Kegagalan membungkam berita itu dengan suap sekarang diganti dengan ancaman (Kis. 4:16-17). Ancam dengan penjara! Ancam dengan siksa! Ancam dengan kematian! Sejak awal para pemberita Injil itu telah mengalami ancaman demi ancaman. Tidak satu pun pemberita Injil yang tidak merasakan dihadang dan dihalangi oleh dunia ini. Jika ancaman datang, bagaimanakah kita harus menghadapinya? Apakah rasa takut harus mutlak lenyap? Bagaimana jika kita tetap merasa takut? Petrus dan Yohanes merasa takut (Kis. 4:29). Wajar jika mereka takut. Mereka diancam oleh kekuatan yang sama yang telah menyalibkan Yesus Kristus! Ini bukan kekuatan sembarangan. Para pemimpin agama ini sangat berkuasa. Mereka pernah menunjukkan pengaruh mereka kepada orang banyak untuk membuat mereka berteriak: “Salibkan Dia! Salibkan Dia!” Mereka juga pernah menunjukkan pengaruh mereka mendesak seorang gubernur Romawi untuk taat kepada kehendak mereka. Mereka bisa mematikan Yesus dengan hukuman paling kejam di saat popularitas Yesus sedang begitu tinggi di antara orang banyak! Masih berani main-main dengan mereka? Mereka sangat kuat di dalam menggalang massa, di dalam politik, dan di dalam kekuatan mengancam dan menjatuhkan hukuman. Wajar jika Petrus dan Yohanes takut. Tetapi ketakutan mereka bukanlah ketakutan yang tidak beriman. Sebab walaupun para pemimpin agama ini berhasil mematikan Yesus, mereka tidak sanggup mencegah kebangkitan Yesus! Jika Yesus bangkit dan mengalahkan pengaruh mereka dengan kuasa demikian besar, maka ketakutan yang dialami oleh pengikut-pengikut-Nya harus segera ditundukkan kepada iman akan kebangkitan-Nya! Engkau pengikut Yesus? Engkau diancam? Engkau terjepit oleh orang-orang yang membenci kekristenan? Engkau menghadapi kuasa dunia ini yang mau membungkam berita Injil? Bolehkah takut? Boleh. Bolehkah hilang pengharapan? Sama sekali tidak boleh! Yesus sudah membungkam kekuatan agama, politik, massa, bahkan alam dengan kebangkitan-Nya. Tidak boleh hilang pengharapan! Yesus yang sudah bangkit, Dialah pengharapan kita untuk mengalami secara mutlak kemenangan atas dunia ini. Lihatlah, Dia sudah mengalahkan dunia (Yoh. 16:33)!

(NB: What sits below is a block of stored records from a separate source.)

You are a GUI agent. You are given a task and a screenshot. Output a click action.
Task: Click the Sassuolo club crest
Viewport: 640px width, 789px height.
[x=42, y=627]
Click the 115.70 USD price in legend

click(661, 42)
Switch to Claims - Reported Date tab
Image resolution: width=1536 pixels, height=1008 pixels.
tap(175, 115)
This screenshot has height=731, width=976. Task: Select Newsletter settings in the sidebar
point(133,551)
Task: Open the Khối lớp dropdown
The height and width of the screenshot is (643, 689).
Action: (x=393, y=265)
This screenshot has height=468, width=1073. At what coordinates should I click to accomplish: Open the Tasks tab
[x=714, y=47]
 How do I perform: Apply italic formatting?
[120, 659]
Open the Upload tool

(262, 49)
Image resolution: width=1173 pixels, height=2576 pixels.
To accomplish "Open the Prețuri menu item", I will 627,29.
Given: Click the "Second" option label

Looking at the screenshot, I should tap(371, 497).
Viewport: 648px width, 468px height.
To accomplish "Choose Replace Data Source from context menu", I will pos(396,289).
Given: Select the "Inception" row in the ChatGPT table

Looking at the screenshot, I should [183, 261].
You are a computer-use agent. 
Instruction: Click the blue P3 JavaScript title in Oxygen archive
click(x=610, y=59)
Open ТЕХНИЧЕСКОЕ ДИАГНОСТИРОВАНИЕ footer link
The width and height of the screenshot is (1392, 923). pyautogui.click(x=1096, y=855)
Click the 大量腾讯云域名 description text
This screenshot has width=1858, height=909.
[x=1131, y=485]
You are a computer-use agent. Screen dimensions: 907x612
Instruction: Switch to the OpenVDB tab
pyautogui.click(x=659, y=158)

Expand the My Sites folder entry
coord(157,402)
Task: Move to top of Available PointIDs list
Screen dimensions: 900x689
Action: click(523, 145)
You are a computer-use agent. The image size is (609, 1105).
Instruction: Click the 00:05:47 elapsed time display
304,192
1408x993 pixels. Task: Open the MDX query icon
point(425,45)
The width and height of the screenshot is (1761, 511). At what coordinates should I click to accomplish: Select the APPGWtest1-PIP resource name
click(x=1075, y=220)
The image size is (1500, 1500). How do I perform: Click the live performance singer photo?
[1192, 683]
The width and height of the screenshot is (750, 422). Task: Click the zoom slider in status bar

Perhatikan kuasa di dalam jawaban Petrus. “Tidak mungkin bagi kami untuk tidak berkata-kata tentang apa yang telah kami lihat!” (Kis. 4:20). Ini bukan pamer keberanian. Ini pernyataan ketaatan. Seolah Petrus mengatakan bahwa dia tidak berani melawan para pemimpin itu, tetapi dia lebih tidak berani untuk melawan tugas dari Tuhan Yesus. Petrus bukanlah super hero yang mau adu kekuatan dengan pemimpin agama. Dia adalah seorang hamba yang mau menaati Tuannya, tidak lebih dan tidak kurang. Justru inilah yang membuat jawaban Petrus begitu berkuasa. Kita tidak dipanggil untuk menunjukkan keberanian diri. Kita tidak boleh pamerkan berapa beraninya kita. Kita harus belajar dari Petrus untuk menunjukkan ketaatan. “Saya tidak berani melawanmu, tuanku yang mulia, tetapi saya lebih tidak berani untuk melawan Tuhan Yesus. Saya tidak bisa, tidak mampu, tidak berani, dan tidak ingin melawan Dia, maka terpaksa saya harus melawan kamu!” Bandingkan jawaban ini dengan demo-demo pamer kekuatan yang sering kita saksikan. Petrus menunjukkan ketaatan, bukan keperkasaannya, tetapi justru karena itulah jawabannya menjadi jawaban yang sangat berkuasa.
Untuk direnungkan:
Apakah kita orang Kristen yang hidup sekian lama menjadi Kristen tetapi tidak pernah merasa perlu bergantung kepada kuasa Tuhan? Mari bertobat dari cara hidup yang sia-sia seperti ini. Roh Kudus memimpin kita bukan supaya kita hidup datar dan mengabaikan Tuhan! Ketika perasaan bergantung kepada Allah telah meninggalkan orang-orang Kristen, pada saat itulah dunia ini menjadi tempat bergantung kita. Kita takut akan dunia karena bergantung kepada dunia. Tawaran dunia, seperti uang, menjadi tuan yang menguasai seluruh hidup kita dan kita tidak bisa tidak menaatinya lagi. Penguasa dan orang-orang penting di dunia menjadi begitu menggentarkan kita. Kita tidak punya pendirian teguh karena penuh perasaan harus bergantung kepada manusia. Sifat seperti ini membuat kita tidak takut Tuhan dan takut akan manusia segera merasuki kehidupan rohani kita. Berdoa supaya kita tidak perlu mengalami keadaan seperti ini. Berdoa supaya Tuhan memimpin kita dan kita bergantung kepada Dia. Hanya dengan kebergantungan seperti inilah orang-orang Kristen sepanjang zaman memiliki keberanian untuk memandang mata para penguasa dunia ini dan berkata, “Aku tidak bisa takut kepadamu. Aku harus lebih takut kepada Tuhanku! Aku harus menaati Dia.”